Aim of the exercise ::
Could you write out the lines below exactly, beginning with the first and finishing with the one that contains "Task: Click the tag"?

Stored items:
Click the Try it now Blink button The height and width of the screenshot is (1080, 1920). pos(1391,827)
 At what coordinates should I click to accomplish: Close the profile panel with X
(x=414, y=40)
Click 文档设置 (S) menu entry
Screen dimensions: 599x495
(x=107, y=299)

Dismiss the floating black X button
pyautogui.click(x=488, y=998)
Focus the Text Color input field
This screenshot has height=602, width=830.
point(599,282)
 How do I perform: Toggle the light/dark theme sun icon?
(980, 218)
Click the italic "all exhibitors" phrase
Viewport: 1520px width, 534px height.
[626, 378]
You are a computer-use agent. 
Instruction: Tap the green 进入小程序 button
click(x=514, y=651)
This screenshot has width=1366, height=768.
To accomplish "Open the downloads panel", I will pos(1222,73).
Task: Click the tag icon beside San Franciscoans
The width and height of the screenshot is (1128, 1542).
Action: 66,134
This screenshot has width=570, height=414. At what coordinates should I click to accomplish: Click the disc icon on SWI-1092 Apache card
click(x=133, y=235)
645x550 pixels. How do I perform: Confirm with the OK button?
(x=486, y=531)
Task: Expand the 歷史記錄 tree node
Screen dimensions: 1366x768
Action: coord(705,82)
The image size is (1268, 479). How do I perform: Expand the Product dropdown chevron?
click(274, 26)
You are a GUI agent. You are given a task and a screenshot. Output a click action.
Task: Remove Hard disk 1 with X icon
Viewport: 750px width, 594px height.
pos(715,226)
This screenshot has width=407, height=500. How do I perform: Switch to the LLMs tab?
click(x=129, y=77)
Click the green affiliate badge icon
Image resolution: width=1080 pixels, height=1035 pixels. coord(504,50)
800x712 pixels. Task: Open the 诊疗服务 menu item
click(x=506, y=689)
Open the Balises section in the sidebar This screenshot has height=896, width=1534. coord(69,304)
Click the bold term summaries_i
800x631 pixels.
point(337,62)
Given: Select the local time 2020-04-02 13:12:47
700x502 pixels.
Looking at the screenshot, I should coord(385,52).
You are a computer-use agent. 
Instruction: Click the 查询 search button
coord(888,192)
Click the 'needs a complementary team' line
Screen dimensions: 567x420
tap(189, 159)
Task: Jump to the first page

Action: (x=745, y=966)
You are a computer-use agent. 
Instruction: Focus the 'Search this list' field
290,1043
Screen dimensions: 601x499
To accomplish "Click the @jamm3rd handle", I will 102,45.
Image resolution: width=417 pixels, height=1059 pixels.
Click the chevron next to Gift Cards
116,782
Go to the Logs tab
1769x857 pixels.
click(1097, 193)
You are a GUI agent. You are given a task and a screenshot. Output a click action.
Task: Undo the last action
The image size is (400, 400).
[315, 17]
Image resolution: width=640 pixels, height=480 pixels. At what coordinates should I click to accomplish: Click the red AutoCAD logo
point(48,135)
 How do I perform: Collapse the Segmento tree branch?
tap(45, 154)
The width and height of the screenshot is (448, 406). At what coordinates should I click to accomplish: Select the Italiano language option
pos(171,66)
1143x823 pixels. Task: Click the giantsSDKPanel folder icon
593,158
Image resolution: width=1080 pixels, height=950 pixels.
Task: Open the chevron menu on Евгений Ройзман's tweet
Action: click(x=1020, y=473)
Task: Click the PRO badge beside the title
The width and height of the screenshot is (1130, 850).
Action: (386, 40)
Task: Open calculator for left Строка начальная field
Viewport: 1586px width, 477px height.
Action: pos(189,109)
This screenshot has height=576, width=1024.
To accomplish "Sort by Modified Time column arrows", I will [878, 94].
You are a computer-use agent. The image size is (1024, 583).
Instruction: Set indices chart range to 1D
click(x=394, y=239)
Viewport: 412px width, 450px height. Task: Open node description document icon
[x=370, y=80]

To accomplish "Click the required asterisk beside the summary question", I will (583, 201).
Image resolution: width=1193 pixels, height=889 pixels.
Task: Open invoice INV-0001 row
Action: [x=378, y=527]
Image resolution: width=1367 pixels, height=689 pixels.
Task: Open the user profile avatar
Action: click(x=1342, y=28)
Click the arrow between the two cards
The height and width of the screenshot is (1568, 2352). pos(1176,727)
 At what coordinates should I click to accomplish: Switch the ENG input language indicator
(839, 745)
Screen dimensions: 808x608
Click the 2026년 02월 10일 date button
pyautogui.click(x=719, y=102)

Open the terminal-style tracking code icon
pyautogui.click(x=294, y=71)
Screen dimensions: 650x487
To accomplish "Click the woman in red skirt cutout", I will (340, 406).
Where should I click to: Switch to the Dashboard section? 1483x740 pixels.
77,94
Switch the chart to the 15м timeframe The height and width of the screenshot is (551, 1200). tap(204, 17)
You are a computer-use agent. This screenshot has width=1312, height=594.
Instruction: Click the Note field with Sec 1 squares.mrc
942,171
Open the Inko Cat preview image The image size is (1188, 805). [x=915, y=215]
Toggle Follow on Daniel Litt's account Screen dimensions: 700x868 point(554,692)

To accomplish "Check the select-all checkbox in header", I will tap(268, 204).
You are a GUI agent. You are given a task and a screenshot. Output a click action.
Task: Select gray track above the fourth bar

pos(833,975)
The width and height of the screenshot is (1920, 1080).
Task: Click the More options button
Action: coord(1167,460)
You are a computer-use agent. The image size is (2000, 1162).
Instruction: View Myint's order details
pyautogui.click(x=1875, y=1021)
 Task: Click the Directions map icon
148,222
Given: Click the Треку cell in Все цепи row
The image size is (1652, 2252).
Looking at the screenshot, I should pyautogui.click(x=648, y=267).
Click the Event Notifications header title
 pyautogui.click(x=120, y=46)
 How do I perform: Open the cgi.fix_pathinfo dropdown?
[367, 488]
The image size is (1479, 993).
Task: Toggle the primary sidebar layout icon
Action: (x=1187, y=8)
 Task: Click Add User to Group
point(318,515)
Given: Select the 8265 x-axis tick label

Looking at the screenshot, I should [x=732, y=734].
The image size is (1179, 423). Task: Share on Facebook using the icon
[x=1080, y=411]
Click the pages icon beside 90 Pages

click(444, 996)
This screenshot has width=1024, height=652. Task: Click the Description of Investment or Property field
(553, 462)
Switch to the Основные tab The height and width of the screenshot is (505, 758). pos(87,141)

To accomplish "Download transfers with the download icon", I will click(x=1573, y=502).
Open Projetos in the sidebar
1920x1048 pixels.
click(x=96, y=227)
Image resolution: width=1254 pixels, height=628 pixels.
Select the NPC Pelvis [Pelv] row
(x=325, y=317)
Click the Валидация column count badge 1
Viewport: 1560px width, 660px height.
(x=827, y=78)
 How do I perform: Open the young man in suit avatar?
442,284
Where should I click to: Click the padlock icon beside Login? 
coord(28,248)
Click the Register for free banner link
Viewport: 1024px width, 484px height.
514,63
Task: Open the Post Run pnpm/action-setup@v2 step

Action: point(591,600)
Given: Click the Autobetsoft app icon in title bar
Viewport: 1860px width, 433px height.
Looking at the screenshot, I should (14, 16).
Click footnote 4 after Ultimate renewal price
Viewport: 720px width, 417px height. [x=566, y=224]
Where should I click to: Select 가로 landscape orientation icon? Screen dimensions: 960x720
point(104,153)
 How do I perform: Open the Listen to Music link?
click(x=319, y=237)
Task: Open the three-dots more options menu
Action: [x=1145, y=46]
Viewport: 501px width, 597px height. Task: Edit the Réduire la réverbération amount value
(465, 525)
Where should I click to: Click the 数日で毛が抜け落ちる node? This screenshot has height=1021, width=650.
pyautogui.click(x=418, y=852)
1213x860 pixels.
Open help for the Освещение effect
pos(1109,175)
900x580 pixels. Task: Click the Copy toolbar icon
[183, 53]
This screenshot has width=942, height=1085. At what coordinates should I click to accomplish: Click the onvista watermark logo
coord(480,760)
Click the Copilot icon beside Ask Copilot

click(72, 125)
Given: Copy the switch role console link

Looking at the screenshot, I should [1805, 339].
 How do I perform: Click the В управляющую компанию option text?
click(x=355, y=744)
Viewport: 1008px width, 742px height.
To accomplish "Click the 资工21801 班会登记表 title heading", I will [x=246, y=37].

Reply ::
Click the Try it now Blink button The height and width of the screenshot is (1080, 1920). pos(1391,827)
 At what coordinates should I click to accomplish: Close the profile panel with X
(x=414, y=40)
Click 文档设置 (S) menu entry
Screen dimensions: 599x495
(x=107, y=299)

Dismiss the floating black X button
pyautogui.click(x=488, y=998)
Focus the Text Color input field
This screenshot has height=602, width=830.
point(599,282)
 How do I perform: Toggle the light/dark theme sun icon?
(980, 218)
Click the italic "all exhibitors" phrase
Viewport: 1520px width, 534px height.
[626, 378]
You are a computer-use agent. 
Instruction: Tap the green 进入小程序 button
click(x=514, y=651)
This screenshot has width=1366, height=768.
To accomplish "Open the downloads panel", I will pos(1222,73).
Task: Click the tag icon beside San Franciscoans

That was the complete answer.